103. Since the Italian Republic does not put forward any other arguments in order to dispute the adjustment imposed I suggest that the Court should reject the plea supporting the claim for annulment.

IV ─ The sale of alcoholheld by intervention agencies

A ─
Background and legal framework

104. Council Regulation (EEC) No 822/87 of 16 March 1987, (75) seeks to attain the objectives of the common agricultural policy in the wine sector and, in particular, to stabilise markets. Article 37 of that regulation provides that disposal of alcohol held by intervention agencies must not cause any disturbance of the market in alcohol and spirituous beverages produced in the Community. Therefore it must be disposed of in other sectors, in particular the fuel sector, each time disposal is likely to bring about such disturbance. Furthermore, alcohol must be disposed of by tendering procedures, (76) in accordance with the detailed rules laid down in Commission Regulation (EEC) No 1780/89 of 21 June 1989. (77)

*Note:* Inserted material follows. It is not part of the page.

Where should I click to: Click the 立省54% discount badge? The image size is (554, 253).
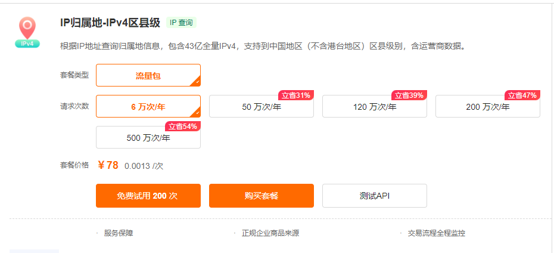(183, 126)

105. That regulation provides for different tendering procedures depending on the use and/or destination of the alcohol concerned. (78) As regards the special tendering procedure applicable in this case, Article 20 provides that the Commission will initiate the procedure by publishing in the Official Journal of the European Communities a notice issuing a special invitation to tender specifying the formalities for the submission of tenders and the tender specifications. In principle the tender is to be awarded to the highest tenderer. Under Article 24(2) the successful tenderer must, within 20 days, lodge a performance guarantee to ensure that the alcohol will in fact be used for the purposes specified in the notice of invitation to tender. Article 33 states that the use of the alcohol for the purposes specified constitutes a primary requirement within the meaning of Article 20 of Regulation (EEC) No 2220/85 of 22 July 1985 laying down common detailed rules for the application of the system of securities for agricultural products. (79)

106. Regulation No 2220/85 contains provisions governing the system of securities required by several regulations within the framework of the common agricultural policy. (80) Article 20 of that regulation states that an obligation may include primary or secondary requirements: a primary requirement is a requirement, basic to the purposes of the regulation imposing it, to perform, or to refrain from performing, an act. A secondary requirement, however, is a requirement to respect the time limit for fulfilling a primary requirement.

107. Article 21 provides that the security is to be released once the evidence has been furnished that all primary and secondary requirements have been fulfilled. Article 23, which provides for cases where only the primary requirements have been fulfilled, reads as follows:

1. If the evidence laid down by the specific Regulation is produced within the specified period that all primary requirements have been met, in circumstances where a secondary requirement has been breached, a partial release of the security shall be made and the rest of the sum secured forfeited. The procedure in Article 29 for recovering the sum forfeited shall be followed.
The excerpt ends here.